With the class of vague expressions understood as semi-determinable and borderlineness defined by the cognitive-factively interpreted finality logic the situation is rather different. For a Sorites series with F, the logic offers the following picture. From left to right, for any n, a sequence of □ⁿF cases is followed by a sequence of ∇ⁿF cases, followed by a sequence of □ⁿ¬F cases. However, the point of the logic is not to delimit extensions that correspond to these three sequences. The point of the logic is to explain why there are no (or no accessible) fully determined extensions.

From Monotonicity_□ and Polar one can derive that for any Sorites series with F it is clear that there is a last clear case. But with the □-operator defined by the factive-cognitively interpreted FIN, it is not clear which case this is: let b be the last □ⁿF case of the series for some n; then it is not clear that b is the last □ⁿF case. We cannot tell that b is the last clear case. Since any borderline case a is ∇ⁿF for any n, one can never rule out that for a there is an n + 1 such that a is ∇ⁿ⁺¹F. So, one cannot rule out that a is the last clear case of F, nor that a is the last clear case of □ⁿF for any n.

In terms of the unsavoury assessment sensitivity, the reason for this is that for any borderline case a there is an accessible viewpoint (‘world’) v at which a is a non-borderline case, i.e. a case that is □ⁿFa for any n or a case that is □ⁿ¬Fa for any n. We cannot tell that a is not □F, since there always is a final viewpoint v at which a is □F and we cannot tell that a is not □²F, since at this viewpoint a is also □²F, and so on, and the same for □¬F.

In terms of semi-determinability, in a Sorites series up to the last case of which we can tell that it is clear, the response to ‘Fa for sure?’ is ‘yes’. For the sequence of borderline cases, there is no response to ‘Fa for sure?’, ‘□Fa for sure?’, □¬Fa for sure?’, ‘□²Fa for sure?’, ‘□²¬Fa for sure?’, and so on. At no level n is there a response to whether □ⁿFa, and the possibility is always open that the response to ‘□ⁿ⁺¹Fa for sure?’ will be ‘yes’. The method does not lead to a halt for any of these sentences. Each of them will come up for assessment again and again in accordance with some suitable algorithm. The method establishes tell-ability, and there is no other way to establish whether A than that relevantly competent individuals can tell that A.²⁷

The fact that the same cases come up repeatedly, and that each time the competent speakers cannot respond with either ‘yes’ or ‘no’, does not enable the speakers to tell that such cases are borderline cases. Recall that the speakers are taken not to have a reliable meta-perspective and that this assumption reflects the fact that once we are in the grey area, we may always be unable to discern whether the difference between two assessments of the same case is due to a shift in context or to a difference in viewpoint (above Sect. 5), and hence that prior assessments of the same questions are not reliable.

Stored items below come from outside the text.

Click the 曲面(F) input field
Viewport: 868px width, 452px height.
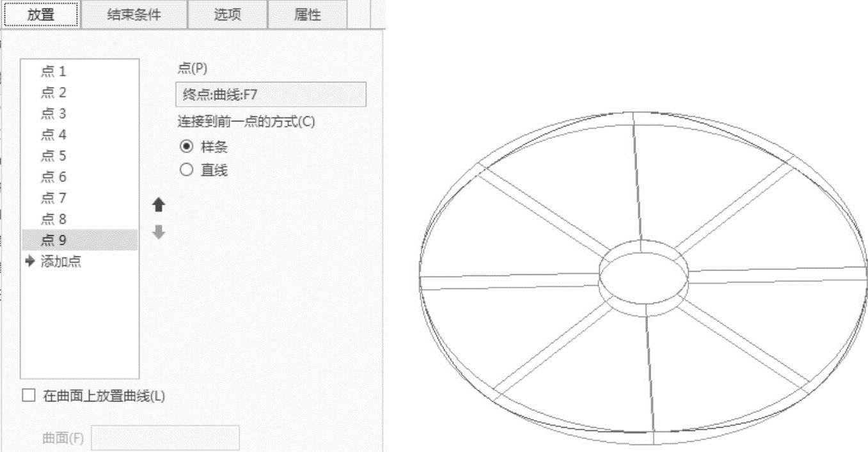tap(166, 439)
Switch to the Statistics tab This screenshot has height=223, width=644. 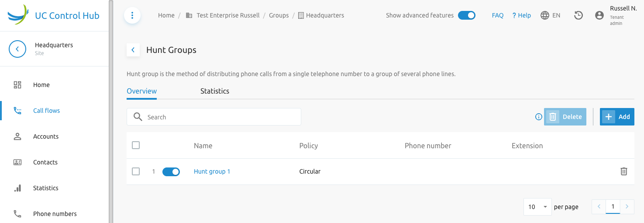[x=215, y=91]
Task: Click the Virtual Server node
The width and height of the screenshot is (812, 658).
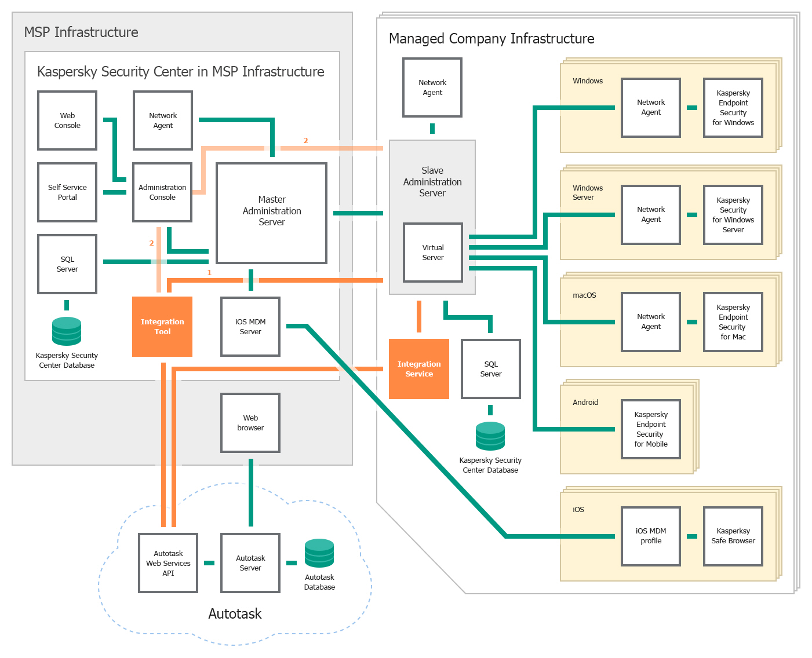Action: (x=432, y=253)
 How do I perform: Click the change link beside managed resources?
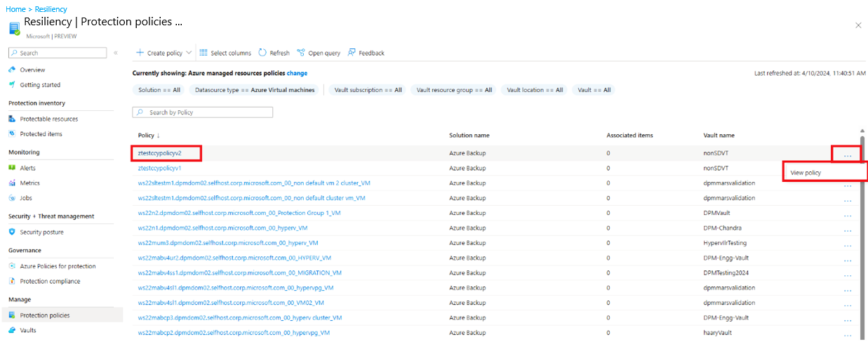pos(297,73)
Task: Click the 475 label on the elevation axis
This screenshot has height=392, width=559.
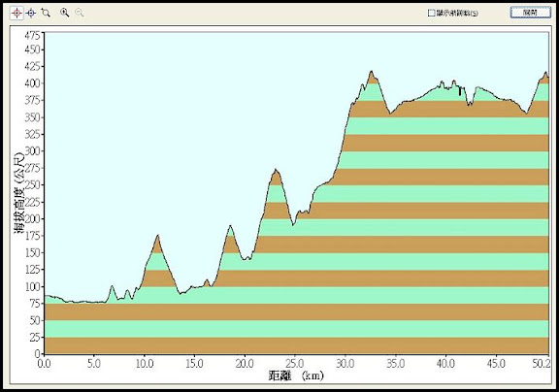Action: coord(32,35)
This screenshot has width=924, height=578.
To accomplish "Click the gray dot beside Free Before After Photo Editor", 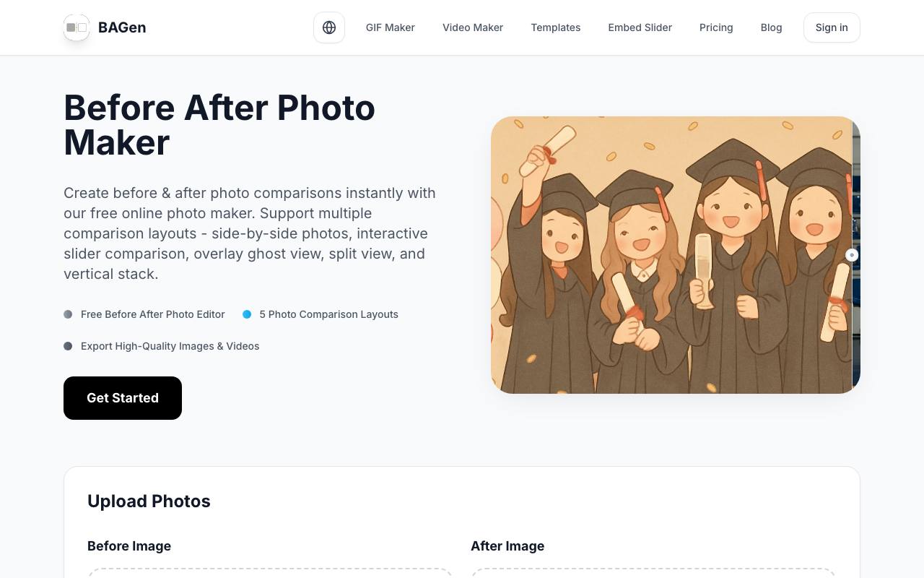I will pyautogui.click(x=68, y=314).
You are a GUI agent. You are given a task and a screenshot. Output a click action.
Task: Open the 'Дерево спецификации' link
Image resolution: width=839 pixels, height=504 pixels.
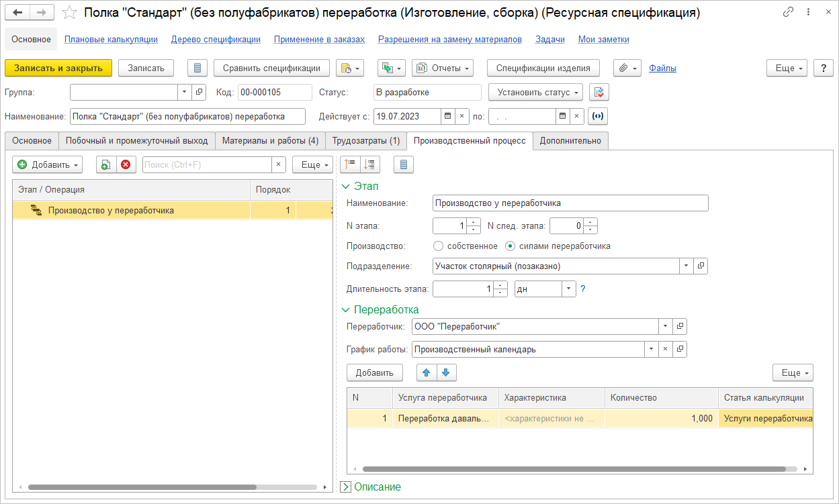point(216,40)
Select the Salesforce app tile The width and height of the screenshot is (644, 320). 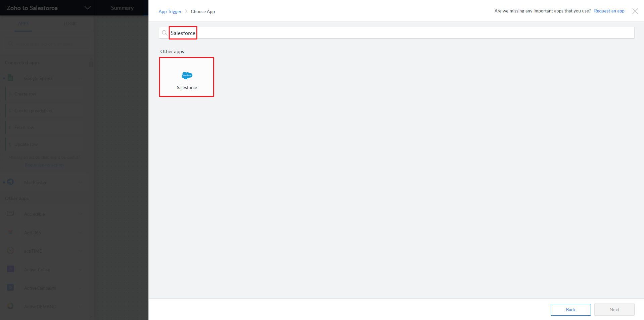click(186, 77)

So, although there is a last clear case of F, the finality logic brings out how it cannot be established which case in a Sorites series this last case is. (And this is the point of the logic at the level of sentences in a Sorites.) The reason why this cannot be established, that is, whether the reason is epistemic, semantic or ontic in nature, or any combination of these, is side-stepped here and picked up in Part IV. The solution offered separates these two questions, (i) the question regarding the logical structure and the cognitive element of the solution and (ii) the metaphysical question about the reason why this is the structure of vague expressions.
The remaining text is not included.